Task material START

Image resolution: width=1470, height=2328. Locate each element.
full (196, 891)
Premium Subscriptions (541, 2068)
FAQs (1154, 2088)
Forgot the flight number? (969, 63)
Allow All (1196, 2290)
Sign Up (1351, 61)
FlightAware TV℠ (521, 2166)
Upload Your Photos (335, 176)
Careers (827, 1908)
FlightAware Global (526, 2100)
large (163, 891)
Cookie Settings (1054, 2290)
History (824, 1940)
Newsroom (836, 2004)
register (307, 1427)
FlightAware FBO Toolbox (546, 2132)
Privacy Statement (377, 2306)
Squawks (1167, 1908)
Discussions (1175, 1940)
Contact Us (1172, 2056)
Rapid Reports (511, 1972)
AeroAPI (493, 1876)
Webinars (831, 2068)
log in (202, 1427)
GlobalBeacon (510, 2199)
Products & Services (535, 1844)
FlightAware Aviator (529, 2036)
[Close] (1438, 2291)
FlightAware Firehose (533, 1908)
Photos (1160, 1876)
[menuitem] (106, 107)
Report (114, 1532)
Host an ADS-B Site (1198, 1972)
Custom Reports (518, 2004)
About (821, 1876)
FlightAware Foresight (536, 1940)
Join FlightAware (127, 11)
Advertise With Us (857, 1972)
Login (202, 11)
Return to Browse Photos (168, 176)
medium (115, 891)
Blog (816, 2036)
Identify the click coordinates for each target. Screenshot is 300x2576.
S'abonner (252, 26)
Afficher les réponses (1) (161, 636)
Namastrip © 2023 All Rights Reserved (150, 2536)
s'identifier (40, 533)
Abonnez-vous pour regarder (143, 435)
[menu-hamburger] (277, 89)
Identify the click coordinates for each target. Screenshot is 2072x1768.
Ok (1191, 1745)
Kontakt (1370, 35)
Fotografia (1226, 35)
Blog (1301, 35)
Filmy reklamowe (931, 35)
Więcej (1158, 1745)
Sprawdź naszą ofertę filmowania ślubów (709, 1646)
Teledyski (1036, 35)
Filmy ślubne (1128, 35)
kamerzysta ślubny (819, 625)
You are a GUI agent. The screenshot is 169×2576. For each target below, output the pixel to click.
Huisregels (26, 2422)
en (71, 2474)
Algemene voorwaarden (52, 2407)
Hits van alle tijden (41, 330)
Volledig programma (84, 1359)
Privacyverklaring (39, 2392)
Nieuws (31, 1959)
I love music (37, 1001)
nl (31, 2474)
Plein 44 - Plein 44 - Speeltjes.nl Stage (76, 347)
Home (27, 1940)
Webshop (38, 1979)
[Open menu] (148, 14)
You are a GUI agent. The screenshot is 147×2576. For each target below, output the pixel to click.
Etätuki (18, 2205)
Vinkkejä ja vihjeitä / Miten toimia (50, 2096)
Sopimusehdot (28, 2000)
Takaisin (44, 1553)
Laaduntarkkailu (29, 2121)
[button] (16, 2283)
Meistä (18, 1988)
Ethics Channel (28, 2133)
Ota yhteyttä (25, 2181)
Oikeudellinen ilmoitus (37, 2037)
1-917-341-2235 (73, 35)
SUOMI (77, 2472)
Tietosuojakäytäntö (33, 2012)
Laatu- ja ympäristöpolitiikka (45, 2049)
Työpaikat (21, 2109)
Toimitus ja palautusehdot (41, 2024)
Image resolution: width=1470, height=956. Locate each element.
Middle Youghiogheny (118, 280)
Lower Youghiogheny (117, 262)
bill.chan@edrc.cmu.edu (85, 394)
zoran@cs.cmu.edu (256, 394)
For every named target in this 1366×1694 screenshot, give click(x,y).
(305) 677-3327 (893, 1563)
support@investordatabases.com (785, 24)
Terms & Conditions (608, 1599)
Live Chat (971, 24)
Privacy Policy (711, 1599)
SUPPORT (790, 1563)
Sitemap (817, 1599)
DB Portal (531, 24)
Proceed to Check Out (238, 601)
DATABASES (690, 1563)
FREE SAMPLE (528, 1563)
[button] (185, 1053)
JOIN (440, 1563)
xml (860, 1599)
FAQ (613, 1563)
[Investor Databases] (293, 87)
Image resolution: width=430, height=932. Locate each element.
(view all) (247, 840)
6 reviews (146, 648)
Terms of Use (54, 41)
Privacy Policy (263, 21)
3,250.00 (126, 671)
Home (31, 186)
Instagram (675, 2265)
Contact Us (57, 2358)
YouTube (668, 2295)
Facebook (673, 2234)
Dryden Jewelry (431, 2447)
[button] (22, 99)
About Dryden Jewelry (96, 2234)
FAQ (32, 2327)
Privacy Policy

Task material END

• What the exercise asks: Search the records for the string "output" and, wherever a line contains it, please copy that line.

• Reply to the task:
You are a GUI agent. The screenshot is 169×2576. For each target below, output the pixel to click.
You are a GUI agent. The screenshot is 147×2576. For each target below, output the pixel to click.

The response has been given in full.